BCL-2抑制剂调控AML免疫微环境的新机制

3.1 VEN促进AML细胞凋亡

临床数据分析显示，接受VEN联合去甲基化药物（HMA）治疗的AML患者骨髓原始细胞比例和微小残留病（MRD）水平显著降低，同时外周血红细胞（RBC）、血红蛋白（HGB）和血小板（PLT）明显回升。体外实验证实VEN对THP-1和HL-60细胞系具有时间-浓度依赖性杀伤作用，IC₅₀值随作用时间延长而降低。动物模型中，VEN治疗组小鼠皮下肿瘤体积缩小，外周血CD45⁺/CD34⁺白血病细胞比例显著下降。Western blot（WB）检测发现VEN上调BCL-xL和MCL-1表达的同时，激活了BAX-caspase3/7凋亡通路。

3.2 VEN调节AML免疫微环境

临床队列分析揭示VEN+HMA治疗显著改变淋巴细胞亚群比例：总T细胞（CD3⁺）和CD8⁺ T细胞分别增加47.1%和38.2%，NK细胞（CD16⁺CD56⁺）上升29.4%，而B细胞（CD19⁺）下降33.3%。细胞因子检测显示治疗组外周血IFN-γ水平提升2.1倍，IL-17呈现下降趋势。这些变化在HMA单药对照组中未观察到，提示VEN是免疫调节的主要效应成分。

3.3 T细胞对VEN的凋亡抵抗

CCK-8和Calcein-AM/PI双染实验证实，相同浓度VEN（2μM）处理24小时后，THP-1细胞凋亡率达63.5±5.2%，而CD4⁺/CD8⁺ T细胞存活率保持在92%以上。机制研究发现T细胞高表达BCL-xL（3.2倍）和MCL-1（2.8倍）但低表达BCL-2（仅AML细胞的1/5），这种独特的抗凋亡蛋白谱系是其抵抗VEN的关键。PBMC人源化AML小鼠模型进一步验证VEN治疗组外周血T细胞比例较对照组提高1.7倍。

3.4-3.8 T细胞功能调控的多维证据

VEN处理后的T细胞呈现"代谢-功能"双重重塑：

1）分泌谱改变：CD8⁺ T细胞TNF-α分泌增加2.3倍，Perforin和Granzyme B分别升高1.8和1.5倍

2）免疫检查点上调：PD-1表达量呈浓度依赖性增加，最高达对照组的3.2倍

3）活化标志变化：CD25⁺和CD38⁺ T细胞比例分别增加41.5%和33.7%

4）亚群重分布：记忆T细胞（CD45RO⁺）比例提升至58.3%，而初始T细胞（CD45RA⁺）下降至31.2%

3.9 协同抗肿瘤效应验证

Transwell共培养实验显示，经VEN预处理的CD8⁺ T细胞对THP-1细胞的杀伤效率提高2.1倍（p<0.001）。PBMC人源化AML小鼠模型中，VEN+PBMC联合组肿瘤体积最小（较对照组减少78.5%），外周血CD34⁺白血病细胞仅存12.3%，显著优于单药组。

3.10 糖酵解调控的核心机制

DIA蛋白质组学发现VEN处理后T细胞中355个差异表达蛋白，其中糖酵解关键酶ALDOA表达上调3.1倍（排名差异蛋白第3位）。qRT-PCR和WB验证ALDOA在mRNA和蛋白水平均显著增加。进一步检测显示己糖激酶2（HK2）、磷酸果糖激酶（PFKP）和丙酮酸激酶（PKM2）表达上调，细胞内丙酮酸含量增加1.9倍。免疫组化（IHC）显示VEN组小鼠脾脏ALDOA染色强度较对照增强2.4倍。
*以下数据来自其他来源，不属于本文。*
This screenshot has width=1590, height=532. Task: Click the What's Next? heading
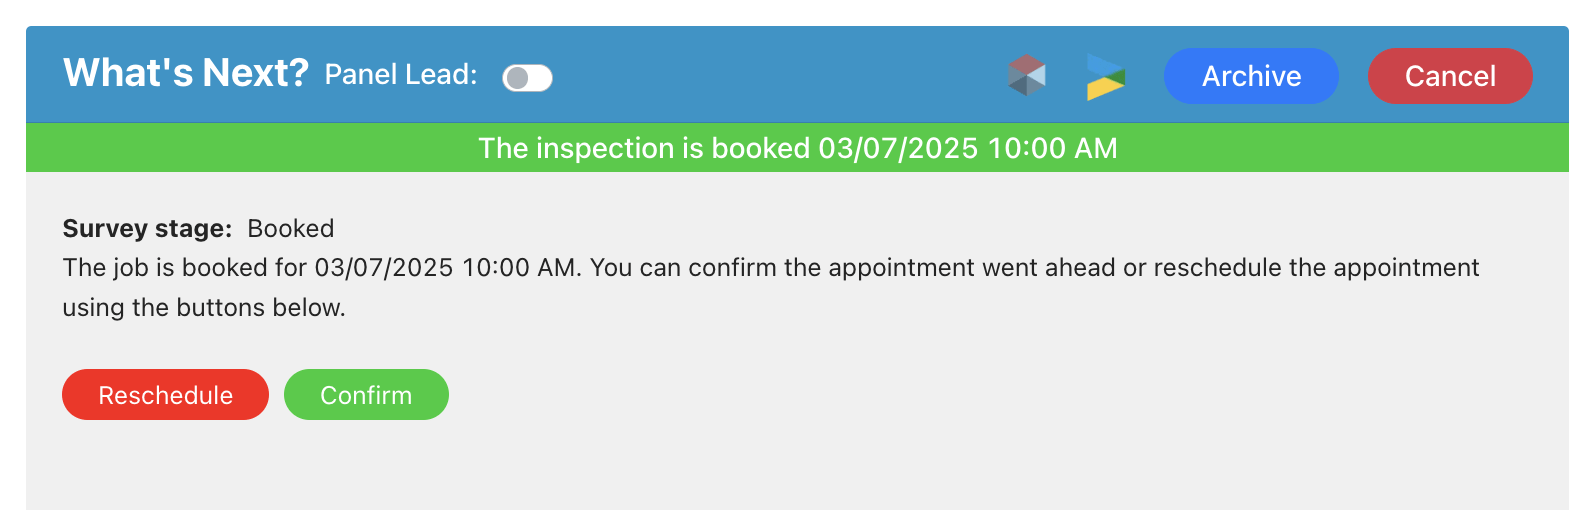tap(186, 73)
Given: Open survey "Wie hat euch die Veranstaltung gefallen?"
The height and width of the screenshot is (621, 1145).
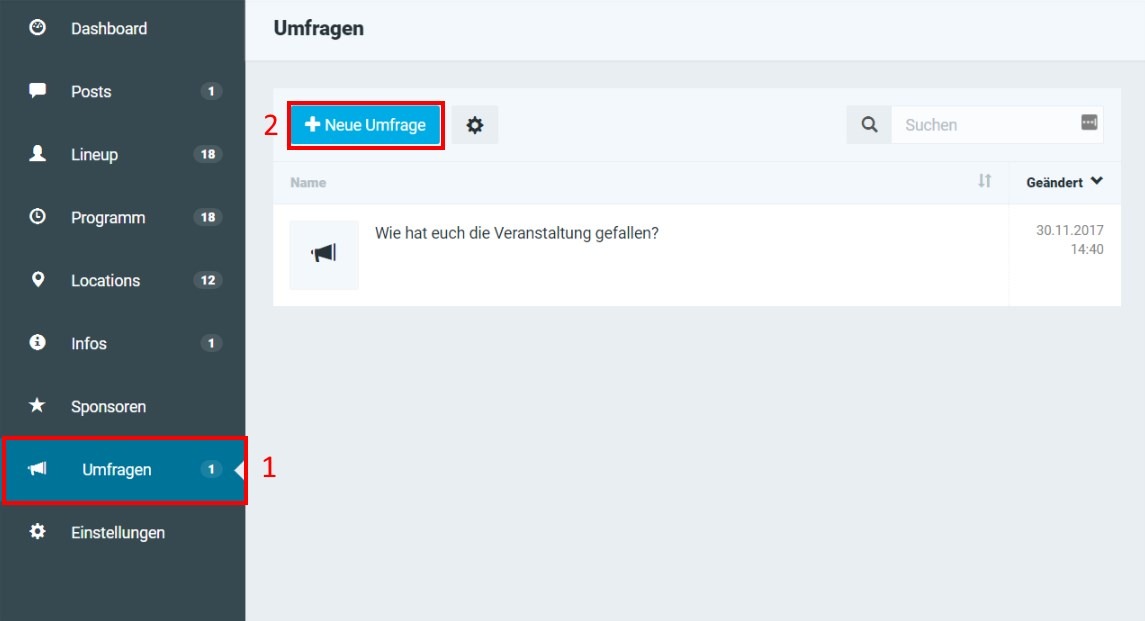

该研究首次阐明VEN通过"代谢重编程"机制增强T细胞抗AML免疫：低剂量VEN（1-2μM）虽不足以直接杀伤T细胞，但通过激活糖酵解通路促进T细胞活化和效应功能，这种"间接免疫激活"与"直接肿瘤杀伤"的双重作用为优化VEN临床用药方案提供了重要依据。值得注意的是，VEN同时诱导PD-1上调的副作用提示联合PD-1抑制剂可能是突破治疗瓶颈的新方向。